Он долго смотрит ей в глаза.
– Я могу. – Когда она в ответ смотрит на него, он вздыхает. – Всегда умел. Вероятно, и ты можешь – но пока это нечетко. Сейчас для тебя это только краткие вибрации. Между восьмым и девятым кольцами я начал различать среди вибраций фразы. Детали.
Она качает головой.
– Но ты единственный десятиколечник.
– У большинства моих детей потенциальные способности десятиколечника.
Сиенит вздрагивает, внезапно вспомнив мертвого ребенка на узловой станции близ Мехи.
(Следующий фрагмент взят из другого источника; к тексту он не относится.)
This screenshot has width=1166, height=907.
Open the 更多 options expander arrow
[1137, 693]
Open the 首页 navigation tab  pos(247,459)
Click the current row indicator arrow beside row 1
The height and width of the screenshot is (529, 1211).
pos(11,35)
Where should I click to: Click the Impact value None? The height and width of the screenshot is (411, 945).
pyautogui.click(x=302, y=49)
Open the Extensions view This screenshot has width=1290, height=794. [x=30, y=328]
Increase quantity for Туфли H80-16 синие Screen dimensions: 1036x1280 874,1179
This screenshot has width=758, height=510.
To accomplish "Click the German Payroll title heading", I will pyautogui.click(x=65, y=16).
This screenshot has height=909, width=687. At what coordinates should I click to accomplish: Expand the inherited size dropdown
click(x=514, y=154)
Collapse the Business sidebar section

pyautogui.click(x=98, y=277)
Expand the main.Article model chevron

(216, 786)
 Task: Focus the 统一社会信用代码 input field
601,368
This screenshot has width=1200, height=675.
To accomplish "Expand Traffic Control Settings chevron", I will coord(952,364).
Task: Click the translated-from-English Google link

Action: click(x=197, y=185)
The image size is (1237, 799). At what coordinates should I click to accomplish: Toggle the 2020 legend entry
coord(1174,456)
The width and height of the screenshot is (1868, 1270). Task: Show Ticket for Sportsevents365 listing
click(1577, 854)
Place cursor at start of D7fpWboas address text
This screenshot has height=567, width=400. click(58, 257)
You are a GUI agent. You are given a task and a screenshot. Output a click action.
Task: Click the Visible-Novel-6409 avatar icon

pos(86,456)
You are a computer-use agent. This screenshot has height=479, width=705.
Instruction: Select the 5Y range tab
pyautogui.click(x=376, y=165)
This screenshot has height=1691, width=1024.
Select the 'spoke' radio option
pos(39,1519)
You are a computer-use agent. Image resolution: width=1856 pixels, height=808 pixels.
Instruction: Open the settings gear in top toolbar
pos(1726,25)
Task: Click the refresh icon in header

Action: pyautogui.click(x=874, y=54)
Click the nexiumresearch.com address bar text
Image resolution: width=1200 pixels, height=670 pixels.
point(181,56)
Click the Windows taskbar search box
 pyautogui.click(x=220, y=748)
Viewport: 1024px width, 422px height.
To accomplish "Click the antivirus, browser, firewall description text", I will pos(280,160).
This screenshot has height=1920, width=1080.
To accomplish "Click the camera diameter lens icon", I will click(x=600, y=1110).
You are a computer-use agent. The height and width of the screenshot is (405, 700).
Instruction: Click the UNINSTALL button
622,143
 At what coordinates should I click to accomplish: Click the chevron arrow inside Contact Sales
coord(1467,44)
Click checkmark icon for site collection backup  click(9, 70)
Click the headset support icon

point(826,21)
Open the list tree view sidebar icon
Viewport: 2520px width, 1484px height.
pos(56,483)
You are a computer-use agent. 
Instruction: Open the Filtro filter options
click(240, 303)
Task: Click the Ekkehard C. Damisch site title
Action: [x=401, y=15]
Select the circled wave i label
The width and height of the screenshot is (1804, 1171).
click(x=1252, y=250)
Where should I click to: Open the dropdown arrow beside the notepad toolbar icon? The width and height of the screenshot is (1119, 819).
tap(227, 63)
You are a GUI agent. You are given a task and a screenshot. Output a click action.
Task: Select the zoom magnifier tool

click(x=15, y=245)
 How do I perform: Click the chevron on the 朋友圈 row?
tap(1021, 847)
О. Эпицентр контролирует всех узловиков. Что, если они имеют какой-то способ заставлять этих детей слушать, а потом передавать услышанное по какому-то подобию живого телеграфа? Он этого боится? Неужели Эпицентр – это такой паук в центре Юменеса, использующий узлы своей паутины, чтобы прослушивать все разговоры в Спокойствии?
Но ее отвлекает от этих размышлений какая-то мысль на задворках сознания. Что-то, о чем только что сказал Алебастр. Это его проклятое влияние – теперь она подвергает сомнению все, с чем выросла. Он сказал: У большинства моих детей потенциальные способности десятиколечника. Но других десятиколечников в Эпицентре нет. Детей рогг отсылают в узлы, только если они не способны себя контролировать. Они – не могли?
О.
Нет.
Она решает сохранить это озарение при себе.
Он гладит ее по руке, возможно, снова играет роль, а может, по-настоящему хочет утешить ее. Конечно, он знает, и даже лучше ее, что сделали с его детьми.
Затем он повторяет:
– Нам следует опасаться не старших Эпицентра.
А кого тогда? Старшие – сплошная неприятность. Сиен присматривается к их политическим играм, поскольку однажды она окажется среди них, и важно будет понимать, у кого настоящая власть, а кто лишь прикидывается. Существует как минимум десяток группировок, кроме обычных рогг: жополизы и идеалисты, и те, кто собственную мать зарезал бы стеклянным ножом, только бы пробиться наверх. Но Сиен сразу приходит на ум мысль о тех, перед кем они отвечают.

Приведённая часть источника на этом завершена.